С алкоголем, а точнее – с водкой, было посложнее. На фронте часто приходилось преодолевать пристрелянные немцами пространства. Представь, рассказывал отец, что надо на загруженном снарядами ЗИС-5, да с пушкой на прицепе, проехать метров триста на виду у немцев от одного перелеска к другому. Колея же расхлябана вдрызг, и проехать можно лишь по брустверу. Скатишься с него – застрянешь, немец возьмет в вилку – и конец. Солдат-водитель одновременно крестится и матерится: «Что хочешь делай, командир, я не поеду!» Вот и приходилось самому брать в руки руль. Но предварительно хлебнув примерно стакан водки. Иначе не проехать. Потом же, запоздало трясясь от испытанного страха, не то что пить – смотреть на водку не мог. Рефлекс и закрепился.

Если одним из популярных мест общения безработных отставников служила городская пивная, то другим подобным местом вскоре стала парикмахерская, точнее – ее мужской зал, куда охотно заходили не столько для того, чтобы побриться и постричься, сколько «поправить виски». А попутно – встретиться друг с другом, обменяться новостями, позлословить, да и всласть покостерить Хрущева, бросившего их – фронтовиков – на произвол судьбы.

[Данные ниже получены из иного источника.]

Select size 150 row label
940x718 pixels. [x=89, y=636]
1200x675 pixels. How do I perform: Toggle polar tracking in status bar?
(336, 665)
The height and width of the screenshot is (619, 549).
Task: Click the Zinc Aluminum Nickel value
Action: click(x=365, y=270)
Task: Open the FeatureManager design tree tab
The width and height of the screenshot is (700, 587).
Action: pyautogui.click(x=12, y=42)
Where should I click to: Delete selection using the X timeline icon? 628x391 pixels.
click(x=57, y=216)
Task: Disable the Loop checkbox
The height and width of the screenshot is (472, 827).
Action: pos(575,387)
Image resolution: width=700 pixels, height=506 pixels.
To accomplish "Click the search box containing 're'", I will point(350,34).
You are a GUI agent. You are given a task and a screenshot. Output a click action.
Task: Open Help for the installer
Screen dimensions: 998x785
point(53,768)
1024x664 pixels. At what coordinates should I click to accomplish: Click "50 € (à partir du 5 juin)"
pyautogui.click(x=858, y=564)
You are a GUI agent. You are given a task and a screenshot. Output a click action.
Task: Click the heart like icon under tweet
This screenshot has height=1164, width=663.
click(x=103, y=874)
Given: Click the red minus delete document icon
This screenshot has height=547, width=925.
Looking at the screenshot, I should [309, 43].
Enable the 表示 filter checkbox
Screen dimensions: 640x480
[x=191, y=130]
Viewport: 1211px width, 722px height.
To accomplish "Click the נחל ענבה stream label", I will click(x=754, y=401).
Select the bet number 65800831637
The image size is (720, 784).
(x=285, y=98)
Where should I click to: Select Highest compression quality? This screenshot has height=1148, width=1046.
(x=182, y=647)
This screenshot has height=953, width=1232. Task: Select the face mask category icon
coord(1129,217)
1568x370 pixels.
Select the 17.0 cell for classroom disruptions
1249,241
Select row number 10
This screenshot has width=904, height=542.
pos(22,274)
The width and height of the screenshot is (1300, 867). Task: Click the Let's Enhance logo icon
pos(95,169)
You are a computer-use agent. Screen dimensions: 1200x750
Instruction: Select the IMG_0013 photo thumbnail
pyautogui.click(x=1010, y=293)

Отец, неловко чувствовавший себя перед товарищами – так как попал в число счастливчиков-отставников, сразу же нашедших работу, – стал захаживать туда все чаще. И, не найдя лучшего предлога для общения с бывшими сослуживцами, даже перестал бриться дома.

Парикмахерская постепенно превратилась в мужской клуб. Но он служил лишь клапаном для выпускания пара из сердитых мужчин, ничуть не помогая им в трудоустройстве. Многие из них оказались в буквальном смысле на улице – без жилья, без пенсии и без работы. Отец пытался что-то сделать и даже предлагал начальству укомплектовать незаполненный штат Дома культуры, но наткнулся на глухое недовольство и немотивированный отказ.

И тем не менее жизнь продолжалась, и, как всегда в нашей стране, трагическое мирно уживалось с праздничным. Кирилл Аркадьевич прекрасно помнил те концерты, которые организовывал отец, особенно в начале своей директорской карьеры. Участниками тех концертов являлись исключительно самодеятельные коллективы и артисты, невесть откуда бравшиеся почти в любом населенном пункте.

Культурная политика и партии, и государства была, без сомнения, выше всех похвал. Если в городке был Дом культуры, не говоря уже о Доме офицеров, то, значит, там были и хоры, и оркестры – как минимум, народных инструментов и духовой, а в ряде случаев и самодеятельный драматический театр, и танцевальная студия. Народные умельцы, ведомые своими беззаветными руководителями, прекрасно пели и плясали, читали басни и стихи, играли в скетчах и небольших спектаклях, всегда находя благодарных и восторженно откликавшихся на их искусство слушателей.

Все концерты строились по единому, не забытому до сих пор принципу: всякой твари по паре. Открывался концерт выступлением хора, в программу которого входили и патриотические, и лирические песни. А завершался – выступлением оркестра. В середину концерта, как правило, вставлялись танцевальные номера или сценки из спектаклей. А между ними пели сольно, играли на различных музыкальных инструментах, читали стихи и иногда показывали акробатические или даже цирковые номера.

Отец и сам нередко принимал участие в этих концертах – пел или аккомпанировал кому-либо на стареньком ободранном рояле, с незапамятных времен стоявшем на сцене Дома культуры. Кирилл Аркадьевич навсегда запомнил, как его отец пел в концертах две разнохарактерные песни из кинофильма «Свадьба с приданым».